Hören wir auf, der Arbeit hinterher zu rennen
Arbeit für alle zu schaffen, ist ein wichtiges Ziel. Das schaffen wir aber nur, wenn wir die Rahmenbedingungen für die unbezahlte Arbeit verbessern, statt immer bloß der bezahlten hinterher zu rennen.
Die Arbeit geht uns nicht aus, aber zumindest die bezahlte Arbeit macht sich rar. Mit der Folge, dass der Sesseltanz um die Arbeit schon bald mehr Ressourcen verschlingt als die (produktive) Arbeit selbst. Ein Beispiel: Wie die Neue Züricher Zeitung berichtet, haben sich neulich in Italien 85.000 Bewerber um 30 Stellen bei der Banca d’Italia beworben. Davon wurden die 8.140 mit den besten Curricula (mindestens Uni-Abschluss) zu einer schriftlichen Prüfung (Concorso) eingeladen, auf die sie sich im Schnitt 5 Monate lange vorbereitet haben. Nach derselben Quelle sollen sich 8.063 Interessenten für 10 Pflegerstellen in einer Mailländer Poliklinik beworben haben.

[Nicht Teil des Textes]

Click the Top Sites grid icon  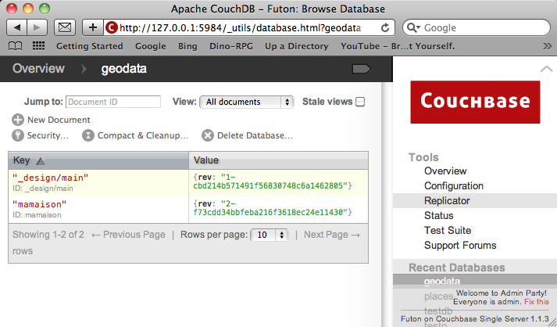point(37,46)
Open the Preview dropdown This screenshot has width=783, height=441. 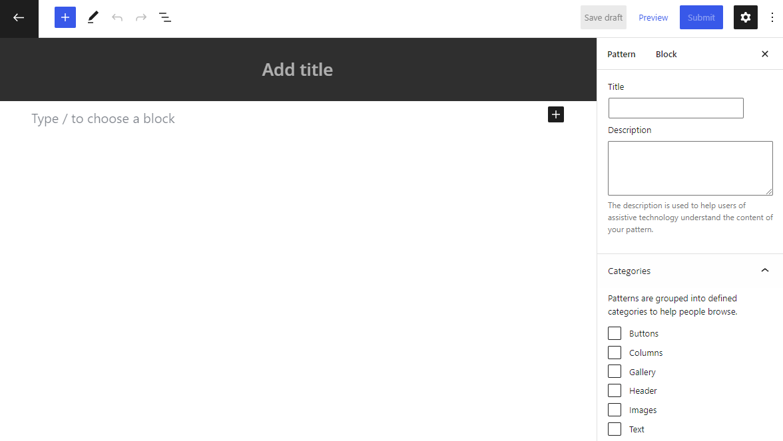(653, 17)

In Italien sind 36% der Jugendlichen ohne bezahlte Arbeit, aber fast rund um die Uhr damit beschäftigt, Bewerbungen zu schreiben, sich für alle möglichen Eventualitäten weiter zu bilden und immer wieder mal zu einem Concorso zu reisen. Der Corriere della Sera hat neulich ein paar typische Fälle geschildert. Etwa diesen: der Sizilianer Salvatore Alù hat zur Zeit noch eine befristete Stelle in Olbia und sucht eine Feststelle irgendwo. Vor ein paar Tagen ist er nach Genua gereist, wo der die Zulassung zu seinem mittlerweilen siebten Concorso geschafft hat. Die Hin- und Rückreise mit der Fähre kosteten ihn anderthalb Tage und 200 Euro. Jetzt hat er eine Chance von 1 zu Hundert, zur nächsten Runde zugelassen zu werden. Noch ein paar Reisen, noch ein paar Hundert Euro.